Rebuilding QueryModels from an EventStore
Rebuilding all read-models (projections) from an EventStore can be slow, because we are processing hundreds of thousands of events with several projections. This is one area where having a boost in performance is crucial and it is where I want to understand how much our logging infrastructure impact on performance.
For this scenario I have a small batch of events (~4k) and evlog4net logging level set at DEBUG level; this will generates ~35k log messages in this reference scenario.
Projections are grouped by slots, each slot contains a certain number of projections, and each slots processes events in a separate thread (the exact architecture will be subject of future post)
Here is what happened during the first run.
This is a low resolution image, but it represents how much time the system needs to rebuild all projections with no log enabled. The Y-Axis represents how many events remain to dispatch for each slot (each graph is one slot), X-Axis represents time..
This is the reference scenario, now logging is enabled at DEBUG level, both for our MongoBufferedAppender and for ColoredConsoleAppender.
What happens with all logs enabled
The situation really changed a lot:
Even if you have no X-Axis legend, it is really evident that the whole process is slowed down a lot having log enabled.
We do not need exact measurement, even if the image is a low resolution one and we have no legend on X-Axis it is evident that: Enabling logging is slowing down everything.
We have also a really strange behaviour: most of the projections consumes events lineraly, three slots are really slower (this is normal), but when the other slots finished rebuild, the three slow slots speed up considerably. This means that Logging infrastructure is somewhat bounding toghether performances of different slots.
Believe it or not, the reason is, ColoredConsoleAppender. We have multiple services running in Console applications with TopShelf; they can run as a service in production environment, but we use console appender to have a visual clue of what is happening during development/debug, when services are run as standard console applications.
The next run is done simply setting threshold level of ColoredConsoleAppender to INFO instead of DEBUG. this reduce number of logs to ~500 for the entire run. Here is the result.
The whole rebuild is really faster. It is still slower that having no log enabled but we have a real better scenario. Again, you do not need exact measurement, the impact of disabling ColoredConsoleAppender is so great that it is evident that Logging to console has a huge impact on performances.

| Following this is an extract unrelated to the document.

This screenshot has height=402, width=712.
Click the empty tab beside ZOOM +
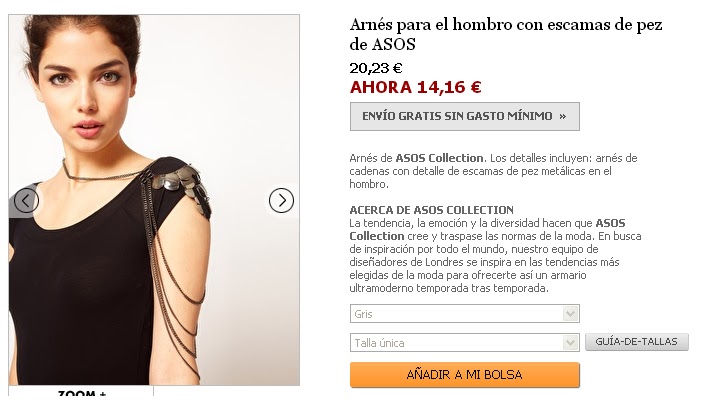point(227,392)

Actually I never liked too much console appender in log4net for various reason.
- It slows down your application
- It is difficult to read logs, console app have a limited buffer space and logs disappear quickly.
- Log disappear when the program is closed
- You have no way to query log, you only have a huge sequence of text scrolling on a console app
- If the program crashes usually you see a red log with the exception and the console app immediately closes befoure you can read what happened.
All these consideration lead to an obvious conclusion: Console Appender is not useful, the only purpose is showing you that the program is doing something and it is not blocked somewhere.
If you want to use logging infrastructure to have an idea of progress of your application, please convince yourself that this is not a good idea. Using logs to verify that the application is doing something has little utility and it is not the reason logs are built for.
Now it is time to the final run.
Using MongoDbAppender with writer on a dedicated thread and LooseFix
We can further improve performance if you know how log4net works internally. Our MongoDbAppender inherits from BufferingAppenderSkeleton and you can read on my english blog why it slows down performances: BufferingAppenderSkeleton performance problem.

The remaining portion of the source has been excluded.